In contrast banks and public sector companies (PSUs) generally have auditors for less than five years. IIAS attributes this to the fact that the auditors for most PSUs and banks are appointed in consultation with the Comptroller and Auditor General of India and Reserve Bank of India which ensures frequent rotation of auditors.

The report states that in India, till now both the Companies Act and the Listing Agreement have been silent on the issue of auditor rotation.

“The only existing provision to this effect is found in the voluntary code issued by the Ministry of Corporate Affairs which prescribes an auditor rotation every five years.

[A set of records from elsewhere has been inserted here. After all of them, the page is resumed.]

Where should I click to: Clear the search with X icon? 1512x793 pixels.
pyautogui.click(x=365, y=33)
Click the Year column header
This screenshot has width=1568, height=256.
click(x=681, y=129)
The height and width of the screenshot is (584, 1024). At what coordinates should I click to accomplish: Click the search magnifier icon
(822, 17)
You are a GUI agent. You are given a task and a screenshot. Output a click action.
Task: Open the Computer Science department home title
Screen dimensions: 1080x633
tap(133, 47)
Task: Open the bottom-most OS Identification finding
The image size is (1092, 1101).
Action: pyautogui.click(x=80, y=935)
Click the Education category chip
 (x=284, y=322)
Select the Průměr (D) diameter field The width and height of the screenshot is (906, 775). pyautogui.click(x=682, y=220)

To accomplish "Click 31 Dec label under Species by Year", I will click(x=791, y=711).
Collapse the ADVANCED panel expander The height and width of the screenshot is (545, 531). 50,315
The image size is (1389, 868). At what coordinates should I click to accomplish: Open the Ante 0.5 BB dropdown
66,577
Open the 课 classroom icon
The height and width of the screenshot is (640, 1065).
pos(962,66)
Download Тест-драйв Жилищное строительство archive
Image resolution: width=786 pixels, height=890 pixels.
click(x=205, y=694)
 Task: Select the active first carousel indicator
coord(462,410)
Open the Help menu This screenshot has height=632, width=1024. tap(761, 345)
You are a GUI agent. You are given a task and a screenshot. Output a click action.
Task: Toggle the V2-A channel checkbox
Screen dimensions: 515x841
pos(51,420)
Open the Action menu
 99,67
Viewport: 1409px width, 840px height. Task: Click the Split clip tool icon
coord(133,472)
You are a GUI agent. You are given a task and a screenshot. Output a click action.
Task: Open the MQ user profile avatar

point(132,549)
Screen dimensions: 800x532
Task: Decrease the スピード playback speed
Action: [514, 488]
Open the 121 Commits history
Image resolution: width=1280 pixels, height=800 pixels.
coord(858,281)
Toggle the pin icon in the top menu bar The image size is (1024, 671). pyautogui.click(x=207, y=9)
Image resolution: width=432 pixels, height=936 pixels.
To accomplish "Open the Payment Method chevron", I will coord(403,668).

Unfortunately, since these guidelines are non-binding in nature, most private sector companies disregard them,” added the report.

In the past, critics of mandatory rotation have often highlighted increasing costs and declining efficiency as their primary objections to any form of tenure limit.

However, IIAS feels that introduction of a mandatory rotation clause for auditors in the new draft Companies Bill addresses the issue of auditor rotation as the draft Bill advocates rotation after five years with the flexibility to extend it to 10, after which there is a mandatory cooling off for five years.

“But it may change as the Bill is yet to be passed by Parliament,” cautions the report.

A recent IIAS survey of institutional investors, conducted jointly with Confederation of Indian Industry (CII), stated financial reporting to be the most important parameter while deciding to invest in a company.

“Any doubts regarding the integrity of the audit process creates a negative perception in the minds of investors. Breaking this existing relationship between companies and their auditors will be a critical step towards raising the corporate governance standards in India,” said Amit Tandon, Managing Director, IIAS.